Task brief: Continue the passage below on the Leadbelly exhibition at The William Grant Still Arts Center, starting after its last sentence.

Document passage:
================================

Leadbelly’s influence also bridged to subsequent generations of musicians of broad social and cultural impact including artists as varied as Pete Seeger, Woody Guthrie, Odetta, Harry Belafonte, the Weavers, the Beatles, Bernice Reagon and Sweet Honey in the Rock, the low-fi sounds of X and Kurt Cobain, and beyond. Of note is that, during Leadbelly’s short residence in Los Angeles in the 1940s, he lived near Exposition and Western in West Adams, close to the neighborhood where The William Grant Still Arts Center is now located. An opening reception and concert for “I GOT MY PRIDE” – THE BLUES TALES OF LEADBELLY will take place on Saturday, March 1 from 3:00-6:00p.m.

It will feature compositions by Leadbelly, as well as by those he influenced, performed live by Marcus L. Miller, Greg Wright, and guest musicians. Leadbelly and his formative legacy in Folk and Blues music is this year’s focus for The William Grant Still Arts Center’s Annual African-American Heritage Exhibition. Now in its sixth year, the exhibition series celebrates the life and work of African-American composers each spring. Combining community archives with original artwork and music education, past exhibitions in the series have included Arkestry of the Cosmos: The Universe Language of Sun Ra (2013), Deeds Not Words: The Life and Work of Max Roach and Abbey Lincoln (2012), A New Day: Nina Simone (2011) and The High Priest of Bop: The Jazz Odyssey of Thelonious Monk (2010).

================================

Dataset extract:
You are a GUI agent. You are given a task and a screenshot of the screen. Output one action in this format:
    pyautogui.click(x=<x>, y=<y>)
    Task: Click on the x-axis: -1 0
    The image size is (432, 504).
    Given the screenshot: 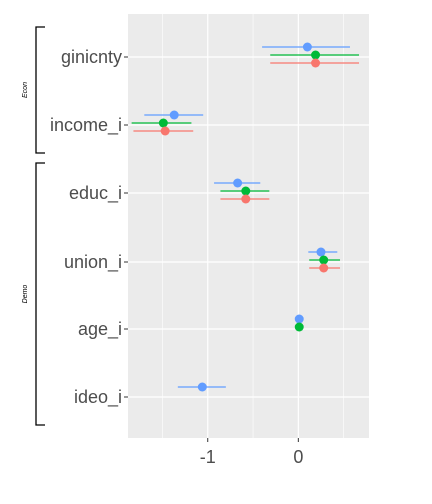 What is the action you would take?
    pyautogui.click(x=252, y=452)
    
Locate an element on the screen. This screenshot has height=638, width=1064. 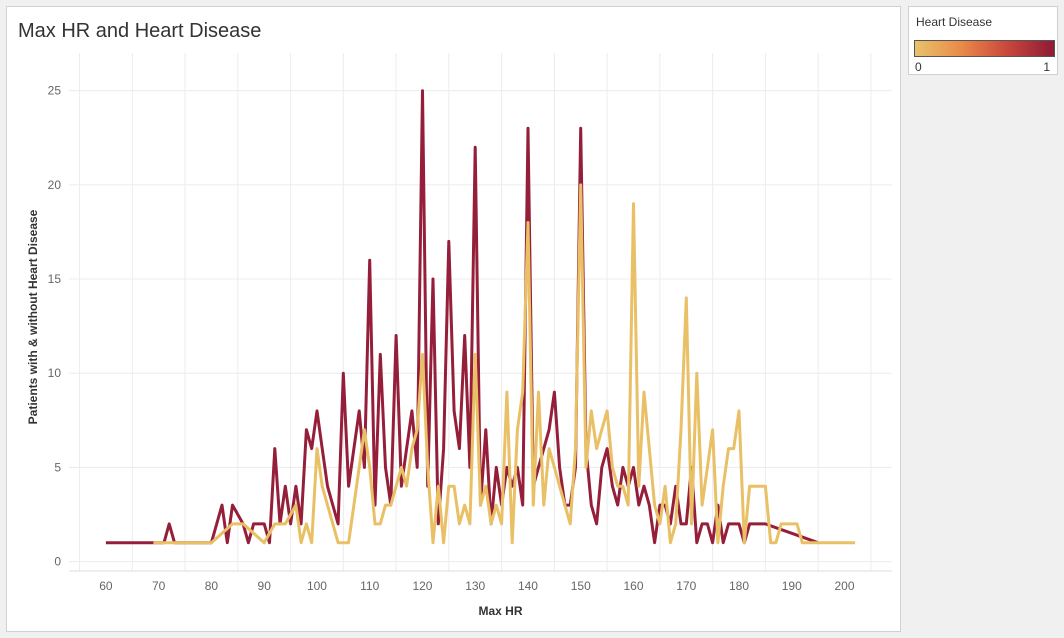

================================

Exercise answer:
The music of Leadbelly is also being presented in conjunction with DCA’s African-American Heritage Music Education Program. A culminating youth and community concert, featuring student performances of compositions influenced by learning Folk and Blues traditions through the work of Leadbelly, will take place on April 26.

Program events and activities:

Exhibition Dates: March 1-June 7, 2014

Opening Concert: Saturday, March 1, 3:00-6:00p.m.

Culminating Youth Concert: Saturday, April 26, 2014, TBA

Gallery Hours: Tuesday - Saturday, Noon - 5:00 p.m.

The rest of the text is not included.